L’imprenditore più smart era italiano
Torniamo indietro di cento anni. Nel 1926, Camillo Olivetti realizza a Ivrea un lotto di sei case unifamiliari vicino agli stabilimenti. È il progetto Borgo Olivetti, innovativo e incredibilmente avanti. L’idea è di far vivere i dipendenti attorno alla fabbrica, fornendogli un modello di sostentamento tendente all’autonomia che prevedesse, tra l’altro, la disponibilità di un orto.
Una smart city di cento anni fa, realizzata e gestita da un’azienda privata. Non è stato un caso unico, in Italia abbiamo avuto diversi esempi di “villaggi operai”.
Cento anni dopo o anche meno, in Cina, il boom economico è merito dell’immensa capacità produttiva delle aziende cinesi. Molte di queste prevedono alloggi, mense e servizi per ogni tipo di esigenza del lavoratore all’interno della fabbrica. In questo modo si possono organizzare turni di produzione 24×7, fidelizzare, o controllare se si preferisce, i dipendenti per tutta la loro vita lavorativa.
Il Campus toglie il ping pong ma aggiunge gli alloggi
È il concetto di Campus, quello che, a partire da Microsoft, ha sdoganato i famosi tavoli da ping pong, magari un tantino estremizzato. E poi c’è Steve Sisolak, governatore democratico dello stato del Nevada che ha recentemente reso pubblico il suo sogno.

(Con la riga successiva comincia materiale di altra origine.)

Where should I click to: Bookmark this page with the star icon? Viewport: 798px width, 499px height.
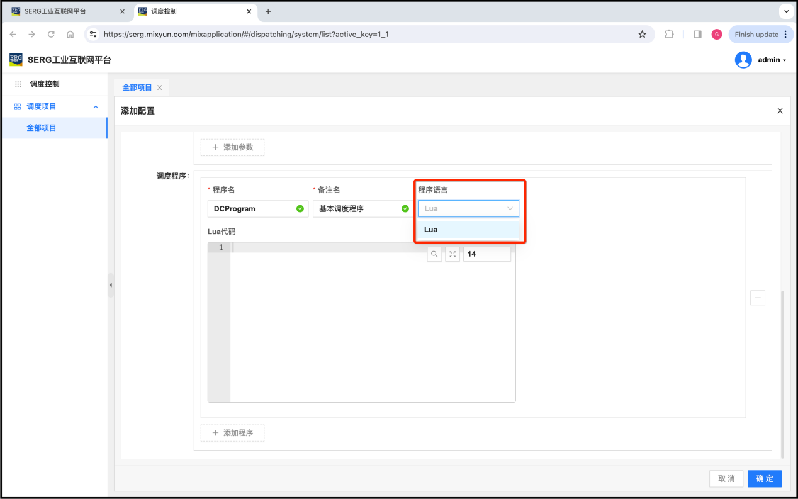click(642, 35)
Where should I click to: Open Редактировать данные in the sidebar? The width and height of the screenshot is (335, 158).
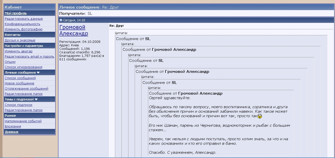pyautogui.click(x=24, y=19)
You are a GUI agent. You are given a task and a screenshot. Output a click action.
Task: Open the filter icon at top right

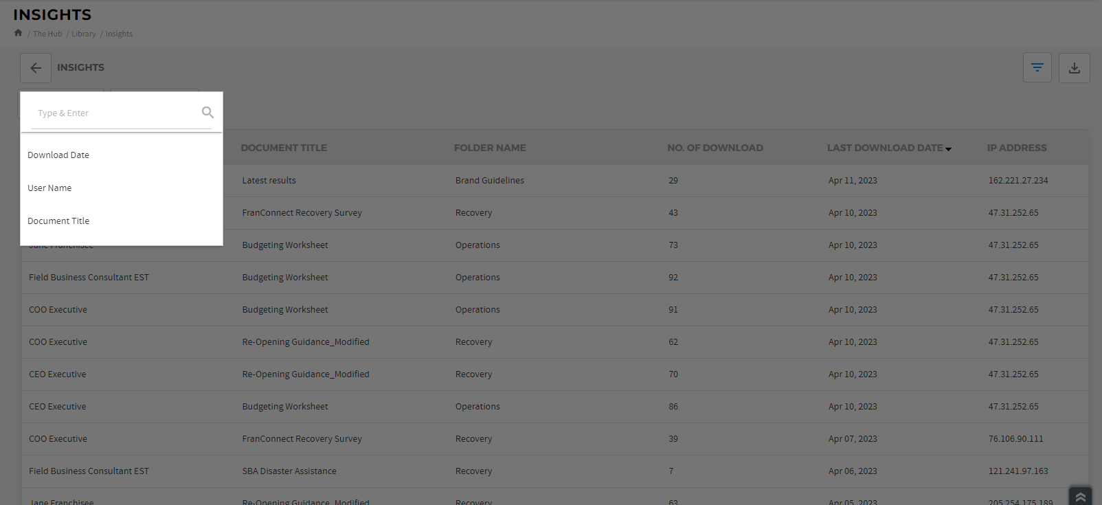[1037, 68]
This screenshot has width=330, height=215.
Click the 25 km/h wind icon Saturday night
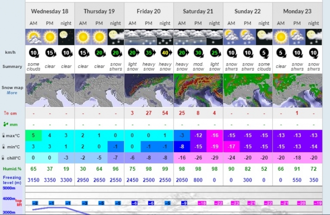214,52
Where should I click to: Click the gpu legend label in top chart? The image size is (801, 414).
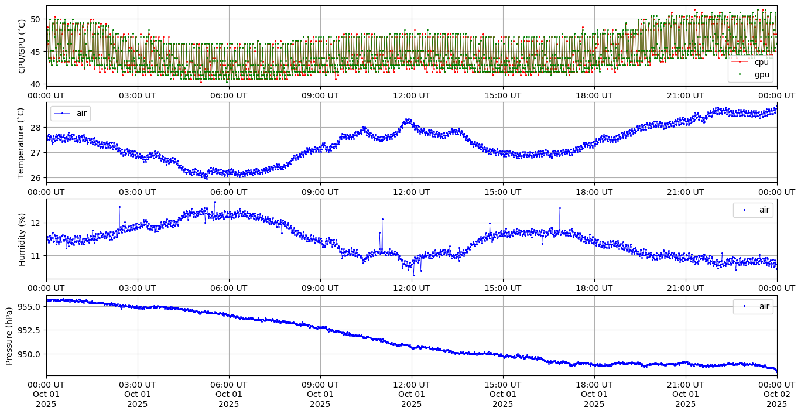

Venghino, signori, venghino: Google, Facebook, Amazon, Apple o una Big Tech qualunque autorizzata a trasformarsi, anche giuridicamente, quasi in una contea. Si chiamerebbero Innovation Zones, luoghi realizzati dalle Big Tech in cui avrebbero giurisdizione su alcuni ambiti sociali. Per esempio, la riscossione delle tasse, la fornitura dei servizi, la scuola e il rispetto della Legge, fino a immaginare un organo di governo totalmente indipendente.
In definitiva, smart working – che non è home working – e questa nuova idea di smart city privata sono davvero concetti così lontani? Non ci pare, e forse era meglio il tavolino da ping pong.